Collected data:
- Opening Delimiter -

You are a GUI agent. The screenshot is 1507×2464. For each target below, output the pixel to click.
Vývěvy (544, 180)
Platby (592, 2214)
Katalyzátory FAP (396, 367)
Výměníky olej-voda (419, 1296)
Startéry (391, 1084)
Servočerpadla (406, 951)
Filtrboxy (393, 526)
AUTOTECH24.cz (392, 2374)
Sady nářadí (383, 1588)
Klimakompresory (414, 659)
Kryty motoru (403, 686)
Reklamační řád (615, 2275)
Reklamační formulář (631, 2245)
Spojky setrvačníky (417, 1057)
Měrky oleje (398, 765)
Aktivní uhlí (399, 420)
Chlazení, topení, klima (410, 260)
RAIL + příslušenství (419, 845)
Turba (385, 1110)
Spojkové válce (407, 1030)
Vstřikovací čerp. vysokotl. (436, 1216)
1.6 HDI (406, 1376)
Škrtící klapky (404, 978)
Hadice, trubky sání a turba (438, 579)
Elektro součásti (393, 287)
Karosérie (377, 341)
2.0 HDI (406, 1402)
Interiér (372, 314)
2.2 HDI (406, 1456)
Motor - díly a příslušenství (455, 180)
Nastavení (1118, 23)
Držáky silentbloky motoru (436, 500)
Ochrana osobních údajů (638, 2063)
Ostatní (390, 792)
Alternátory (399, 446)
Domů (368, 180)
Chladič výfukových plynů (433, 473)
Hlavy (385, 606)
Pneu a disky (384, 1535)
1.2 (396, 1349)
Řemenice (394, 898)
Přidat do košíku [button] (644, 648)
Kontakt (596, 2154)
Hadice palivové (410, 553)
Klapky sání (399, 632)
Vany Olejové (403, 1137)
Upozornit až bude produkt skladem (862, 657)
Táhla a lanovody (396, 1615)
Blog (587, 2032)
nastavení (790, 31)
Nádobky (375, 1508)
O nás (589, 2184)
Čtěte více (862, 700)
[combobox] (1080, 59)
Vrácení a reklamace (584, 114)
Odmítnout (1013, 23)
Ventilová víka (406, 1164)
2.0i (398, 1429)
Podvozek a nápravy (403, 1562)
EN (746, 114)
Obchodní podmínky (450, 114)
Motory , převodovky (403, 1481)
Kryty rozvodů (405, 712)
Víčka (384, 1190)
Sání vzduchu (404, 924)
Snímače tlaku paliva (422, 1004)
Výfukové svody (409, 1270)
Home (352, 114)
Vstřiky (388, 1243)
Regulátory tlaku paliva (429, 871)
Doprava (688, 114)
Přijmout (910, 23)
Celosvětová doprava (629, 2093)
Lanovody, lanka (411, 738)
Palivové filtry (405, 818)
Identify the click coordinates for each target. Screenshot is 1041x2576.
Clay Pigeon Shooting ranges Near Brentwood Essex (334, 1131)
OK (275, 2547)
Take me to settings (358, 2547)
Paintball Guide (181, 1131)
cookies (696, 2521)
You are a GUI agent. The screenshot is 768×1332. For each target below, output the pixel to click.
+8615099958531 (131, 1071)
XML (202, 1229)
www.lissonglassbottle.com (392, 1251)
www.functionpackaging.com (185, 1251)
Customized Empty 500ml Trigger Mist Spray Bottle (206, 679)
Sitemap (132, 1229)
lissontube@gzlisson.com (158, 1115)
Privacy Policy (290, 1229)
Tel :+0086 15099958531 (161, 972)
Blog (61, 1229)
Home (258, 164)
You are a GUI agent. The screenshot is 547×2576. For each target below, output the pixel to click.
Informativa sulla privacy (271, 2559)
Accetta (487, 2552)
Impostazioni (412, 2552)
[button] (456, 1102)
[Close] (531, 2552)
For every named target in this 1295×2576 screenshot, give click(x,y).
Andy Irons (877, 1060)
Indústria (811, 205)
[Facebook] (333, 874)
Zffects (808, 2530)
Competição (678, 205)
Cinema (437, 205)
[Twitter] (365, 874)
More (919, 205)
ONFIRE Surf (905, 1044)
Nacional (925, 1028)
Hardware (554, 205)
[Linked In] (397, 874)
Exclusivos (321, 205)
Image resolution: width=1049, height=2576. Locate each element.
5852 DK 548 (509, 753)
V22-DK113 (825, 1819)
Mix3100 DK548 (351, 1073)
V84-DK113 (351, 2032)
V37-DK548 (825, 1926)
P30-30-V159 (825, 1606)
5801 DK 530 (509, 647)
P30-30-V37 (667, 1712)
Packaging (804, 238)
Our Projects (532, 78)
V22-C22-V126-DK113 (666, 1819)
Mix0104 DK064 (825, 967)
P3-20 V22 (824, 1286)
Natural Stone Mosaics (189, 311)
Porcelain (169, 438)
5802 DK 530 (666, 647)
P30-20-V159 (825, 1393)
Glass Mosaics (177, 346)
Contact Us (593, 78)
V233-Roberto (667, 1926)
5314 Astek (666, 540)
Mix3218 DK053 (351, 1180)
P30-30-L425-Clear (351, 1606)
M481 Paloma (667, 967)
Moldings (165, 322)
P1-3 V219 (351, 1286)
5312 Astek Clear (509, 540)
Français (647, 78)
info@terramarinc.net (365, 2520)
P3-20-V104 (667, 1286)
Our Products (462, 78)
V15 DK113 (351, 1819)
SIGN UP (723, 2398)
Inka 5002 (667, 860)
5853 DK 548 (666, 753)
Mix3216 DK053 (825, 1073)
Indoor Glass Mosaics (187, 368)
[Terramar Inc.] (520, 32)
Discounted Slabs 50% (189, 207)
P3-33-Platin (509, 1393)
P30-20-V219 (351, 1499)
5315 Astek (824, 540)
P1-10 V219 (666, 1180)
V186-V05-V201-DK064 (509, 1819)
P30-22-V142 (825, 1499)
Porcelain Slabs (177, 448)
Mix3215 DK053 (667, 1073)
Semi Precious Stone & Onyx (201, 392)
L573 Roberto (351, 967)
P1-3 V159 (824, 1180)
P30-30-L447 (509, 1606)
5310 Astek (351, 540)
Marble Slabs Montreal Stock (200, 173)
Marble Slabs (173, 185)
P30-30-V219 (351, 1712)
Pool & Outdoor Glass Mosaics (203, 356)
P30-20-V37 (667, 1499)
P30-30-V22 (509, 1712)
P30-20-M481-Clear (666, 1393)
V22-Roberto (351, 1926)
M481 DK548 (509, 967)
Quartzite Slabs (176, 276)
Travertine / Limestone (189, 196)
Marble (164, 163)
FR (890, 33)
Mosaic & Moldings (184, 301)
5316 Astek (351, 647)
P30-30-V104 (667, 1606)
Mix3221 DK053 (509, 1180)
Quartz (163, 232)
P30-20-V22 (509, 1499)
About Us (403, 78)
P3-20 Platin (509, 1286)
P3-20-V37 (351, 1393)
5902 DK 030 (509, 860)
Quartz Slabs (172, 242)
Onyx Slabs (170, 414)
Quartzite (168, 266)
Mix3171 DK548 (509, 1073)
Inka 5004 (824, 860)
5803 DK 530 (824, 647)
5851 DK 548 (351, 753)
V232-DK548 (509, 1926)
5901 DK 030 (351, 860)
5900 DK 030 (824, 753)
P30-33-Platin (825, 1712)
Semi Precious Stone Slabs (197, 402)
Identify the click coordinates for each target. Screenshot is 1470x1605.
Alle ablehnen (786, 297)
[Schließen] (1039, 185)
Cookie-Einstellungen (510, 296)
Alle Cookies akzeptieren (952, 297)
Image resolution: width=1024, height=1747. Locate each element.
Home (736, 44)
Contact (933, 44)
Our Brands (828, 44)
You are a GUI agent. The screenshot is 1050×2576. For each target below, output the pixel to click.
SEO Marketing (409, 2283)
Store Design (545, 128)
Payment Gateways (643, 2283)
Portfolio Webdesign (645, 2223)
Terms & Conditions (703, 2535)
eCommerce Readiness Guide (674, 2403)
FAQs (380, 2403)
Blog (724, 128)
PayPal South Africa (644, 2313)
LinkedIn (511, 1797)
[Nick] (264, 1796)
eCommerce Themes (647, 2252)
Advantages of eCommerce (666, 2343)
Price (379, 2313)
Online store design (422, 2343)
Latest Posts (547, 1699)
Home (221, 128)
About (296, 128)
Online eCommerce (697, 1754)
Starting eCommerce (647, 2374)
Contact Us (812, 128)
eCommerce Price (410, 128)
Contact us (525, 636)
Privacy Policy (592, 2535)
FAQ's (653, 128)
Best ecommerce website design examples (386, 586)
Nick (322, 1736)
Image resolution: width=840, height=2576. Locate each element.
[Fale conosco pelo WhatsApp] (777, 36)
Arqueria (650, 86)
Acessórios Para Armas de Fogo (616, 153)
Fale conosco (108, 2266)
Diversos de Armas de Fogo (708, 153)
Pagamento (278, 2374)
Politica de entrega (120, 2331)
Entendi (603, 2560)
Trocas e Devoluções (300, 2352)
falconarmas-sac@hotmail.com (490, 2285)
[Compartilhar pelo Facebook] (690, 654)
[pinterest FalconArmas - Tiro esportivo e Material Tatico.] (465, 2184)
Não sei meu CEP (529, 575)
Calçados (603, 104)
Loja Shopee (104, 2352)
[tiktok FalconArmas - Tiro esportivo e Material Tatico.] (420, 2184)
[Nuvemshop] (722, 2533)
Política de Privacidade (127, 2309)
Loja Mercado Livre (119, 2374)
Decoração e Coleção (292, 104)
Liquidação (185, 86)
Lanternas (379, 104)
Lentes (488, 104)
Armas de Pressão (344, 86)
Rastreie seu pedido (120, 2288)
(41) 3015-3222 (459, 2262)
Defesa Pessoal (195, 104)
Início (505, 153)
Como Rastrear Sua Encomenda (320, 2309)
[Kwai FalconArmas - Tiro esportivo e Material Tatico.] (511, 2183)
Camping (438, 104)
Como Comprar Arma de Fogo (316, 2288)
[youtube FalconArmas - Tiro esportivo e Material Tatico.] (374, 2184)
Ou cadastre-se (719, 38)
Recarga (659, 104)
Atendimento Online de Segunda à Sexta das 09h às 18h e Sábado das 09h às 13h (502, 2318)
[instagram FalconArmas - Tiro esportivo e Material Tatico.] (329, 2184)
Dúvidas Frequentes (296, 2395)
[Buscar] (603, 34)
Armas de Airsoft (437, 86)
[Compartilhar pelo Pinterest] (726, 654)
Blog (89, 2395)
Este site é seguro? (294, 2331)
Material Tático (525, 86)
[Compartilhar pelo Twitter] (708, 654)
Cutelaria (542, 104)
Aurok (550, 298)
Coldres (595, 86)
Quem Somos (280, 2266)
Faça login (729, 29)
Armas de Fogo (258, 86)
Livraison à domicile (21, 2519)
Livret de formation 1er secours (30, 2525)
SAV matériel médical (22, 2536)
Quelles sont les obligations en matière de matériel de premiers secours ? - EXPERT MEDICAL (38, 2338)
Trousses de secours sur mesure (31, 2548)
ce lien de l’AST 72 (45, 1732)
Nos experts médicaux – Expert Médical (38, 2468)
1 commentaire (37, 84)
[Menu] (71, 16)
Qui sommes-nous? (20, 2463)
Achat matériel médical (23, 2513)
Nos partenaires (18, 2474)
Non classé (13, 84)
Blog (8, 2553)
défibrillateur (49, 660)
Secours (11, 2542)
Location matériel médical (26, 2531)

- Closing Delimiter -

### Assigned task
Out of the entries above, write out only the lines between the line holding "Inka 5002 (667, 860)" and the line holding "Marble Slabs Montreal Stock (200, 173)", inclusive, each exactly as given.

### Solution
Inka 5002 (667, 860)
5853 DK 548 (666, 753)
Mix3216 DK053 (825, 1073)
Indoor Glass Mosaics (187, 368)
[Terramar Inc.] (520, 32)
Discounted Slabs 50% (189, 207)
P3-33-Platin (509, 1393)
P30-20-V219 (351, 1499)
5315 Astek (824, 540)
P1-10 V219 (666, 1180)
V186-V05-V201-DK064 (509, 1819)
P30-22-V142 (825, 1499)
Porcelain Slabs (177, 448)
Mix3215 DK053 (667, 1073)
Semi Precious Stone & Onyx (201, 392)
L573 Roberto (351, 967)
P1-3 V159 (824, 1180)
P30-30-L447 (509, 1606)
5310 Astek (351, 540)
Marble Slabs Montreal Stock (200, 173)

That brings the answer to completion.